IFIBYNE   05513
INSTITUTO DE FISIOLOGIA, BIOLOGIA MOLECULAR Y NEUROCIENCIAS
Unidad Ejecutora - UE
congresos y reuniones científicas
Título:
Chromatin structure regulates alternative splicing in G9a and GLP during neuronal differentiation
Autor/es:
ANA FISZBEIN; ANA QUAGLINO; BRUNO G. BERARDINO; ANABELLA SREBROW; ALBERTO R KORNBLIHTT
Lugar:
Rosario
Reunión:
Congreso; XLIX Reunión Anual de la Sociendad Argentina de Investigación en Bioquímica y Biología; 2014
Resumen:
In mammals G9a and GLP are the primary enzymes for mono- and dimethylation at Lys 9 of histone H3 (H3K9me1 and H3K9me2). There are different alternatively spliced transcript variants of these genes, but their difference in function is still unknown. During in vitro and in vivo neuronal differentiation we have determined that inclusion of alternative spliced exons 10 in G9a and 12 in GLP are increased.
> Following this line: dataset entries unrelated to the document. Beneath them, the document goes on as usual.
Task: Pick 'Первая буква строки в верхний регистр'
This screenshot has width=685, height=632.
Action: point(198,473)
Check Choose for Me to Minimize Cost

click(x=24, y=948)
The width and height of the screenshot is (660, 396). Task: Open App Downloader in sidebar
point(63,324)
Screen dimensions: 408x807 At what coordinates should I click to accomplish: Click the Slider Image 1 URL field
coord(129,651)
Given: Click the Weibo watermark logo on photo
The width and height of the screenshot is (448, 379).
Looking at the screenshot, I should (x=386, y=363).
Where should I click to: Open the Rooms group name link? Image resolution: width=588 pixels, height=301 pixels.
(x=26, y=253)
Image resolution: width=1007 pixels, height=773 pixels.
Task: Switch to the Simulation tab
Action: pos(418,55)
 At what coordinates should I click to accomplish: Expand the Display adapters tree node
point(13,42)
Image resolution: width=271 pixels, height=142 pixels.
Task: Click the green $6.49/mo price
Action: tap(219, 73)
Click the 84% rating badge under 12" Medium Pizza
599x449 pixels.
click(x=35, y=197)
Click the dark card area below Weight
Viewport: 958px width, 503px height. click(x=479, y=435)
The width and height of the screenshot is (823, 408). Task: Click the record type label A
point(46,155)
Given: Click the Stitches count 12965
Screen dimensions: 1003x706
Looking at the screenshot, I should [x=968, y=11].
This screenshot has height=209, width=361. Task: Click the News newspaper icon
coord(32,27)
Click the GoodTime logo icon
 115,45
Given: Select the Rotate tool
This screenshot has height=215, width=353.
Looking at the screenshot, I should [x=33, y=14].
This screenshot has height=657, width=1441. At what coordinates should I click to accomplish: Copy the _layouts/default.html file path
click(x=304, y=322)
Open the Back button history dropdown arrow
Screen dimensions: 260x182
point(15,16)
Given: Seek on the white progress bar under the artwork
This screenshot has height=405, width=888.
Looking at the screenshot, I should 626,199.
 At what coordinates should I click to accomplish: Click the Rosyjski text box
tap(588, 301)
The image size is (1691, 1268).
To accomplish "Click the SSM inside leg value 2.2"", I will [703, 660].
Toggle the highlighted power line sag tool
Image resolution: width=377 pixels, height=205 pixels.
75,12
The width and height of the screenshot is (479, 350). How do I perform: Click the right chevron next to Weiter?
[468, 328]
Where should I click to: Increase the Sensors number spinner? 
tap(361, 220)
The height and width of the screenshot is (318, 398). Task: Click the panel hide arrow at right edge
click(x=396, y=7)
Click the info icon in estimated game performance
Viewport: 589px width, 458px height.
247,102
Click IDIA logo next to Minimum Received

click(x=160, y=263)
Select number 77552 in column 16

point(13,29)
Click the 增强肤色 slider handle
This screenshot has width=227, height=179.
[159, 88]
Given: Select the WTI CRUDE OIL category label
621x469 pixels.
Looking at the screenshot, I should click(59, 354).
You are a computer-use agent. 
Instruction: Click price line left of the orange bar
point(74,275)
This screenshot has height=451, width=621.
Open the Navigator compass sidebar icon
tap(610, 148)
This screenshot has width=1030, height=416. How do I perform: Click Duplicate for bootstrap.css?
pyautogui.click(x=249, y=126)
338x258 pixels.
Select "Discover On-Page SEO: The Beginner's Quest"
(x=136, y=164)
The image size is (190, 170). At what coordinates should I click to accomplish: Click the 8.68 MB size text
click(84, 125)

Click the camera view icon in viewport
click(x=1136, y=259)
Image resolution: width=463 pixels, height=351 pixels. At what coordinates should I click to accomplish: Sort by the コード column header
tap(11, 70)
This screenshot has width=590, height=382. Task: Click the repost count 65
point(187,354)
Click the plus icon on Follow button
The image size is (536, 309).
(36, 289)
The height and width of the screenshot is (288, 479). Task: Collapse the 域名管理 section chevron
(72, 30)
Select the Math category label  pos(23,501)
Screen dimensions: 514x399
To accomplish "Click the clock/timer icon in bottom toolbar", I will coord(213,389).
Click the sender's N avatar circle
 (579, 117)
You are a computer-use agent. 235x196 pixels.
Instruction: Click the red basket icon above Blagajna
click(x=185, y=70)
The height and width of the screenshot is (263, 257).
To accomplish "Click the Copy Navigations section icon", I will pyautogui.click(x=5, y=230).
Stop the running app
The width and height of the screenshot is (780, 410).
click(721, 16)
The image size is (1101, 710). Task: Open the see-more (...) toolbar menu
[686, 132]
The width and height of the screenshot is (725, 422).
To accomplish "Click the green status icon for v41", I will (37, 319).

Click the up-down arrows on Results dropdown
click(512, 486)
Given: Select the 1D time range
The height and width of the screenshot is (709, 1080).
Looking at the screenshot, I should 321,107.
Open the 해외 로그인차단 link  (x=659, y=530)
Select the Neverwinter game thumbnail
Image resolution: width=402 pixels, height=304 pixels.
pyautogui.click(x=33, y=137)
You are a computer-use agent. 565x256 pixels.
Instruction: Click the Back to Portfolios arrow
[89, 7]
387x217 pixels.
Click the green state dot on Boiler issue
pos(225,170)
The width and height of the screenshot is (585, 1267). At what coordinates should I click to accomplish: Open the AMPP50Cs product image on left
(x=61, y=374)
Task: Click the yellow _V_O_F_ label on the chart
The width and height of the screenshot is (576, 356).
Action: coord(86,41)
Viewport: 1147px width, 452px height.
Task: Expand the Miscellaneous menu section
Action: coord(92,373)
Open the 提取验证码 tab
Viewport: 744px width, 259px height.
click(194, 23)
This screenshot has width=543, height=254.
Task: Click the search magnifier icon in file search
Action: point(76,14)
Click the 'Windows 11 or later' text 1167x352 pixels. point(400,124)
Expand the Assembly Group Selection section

Since it is known that dynamic changes in intragenic chromatin structure could affect RNA processivity modulating alternative splicing choices, we are currently studying the intragenic chromatin structure of G9a and GLP during cell differentiation. We have seen that treatment of mature neurons with a DNA methylation inhibitor and with a hyper-acetylating drug revert the effect of differentiation on the exon 10 inclusion, suggesting that an epigenetic component is involved in this process. Furthermore, treatment of neuronal differentiated cells with a siRNA against G9a or GLP change the ratio between spliced variants in G9a, suggesting an important rol of G9a in regulating it´s own splicing. However, the same knowdown have no effect on GLP alternative splicing pattern, pointing out a different splicing regulation between both genes during neuronal differentiation. Finally, we demonstrated that not only specific inhibition of G9a and GLP, but also knockdow of G9a cause the inhibition of neuronal differentation of N2a cell line.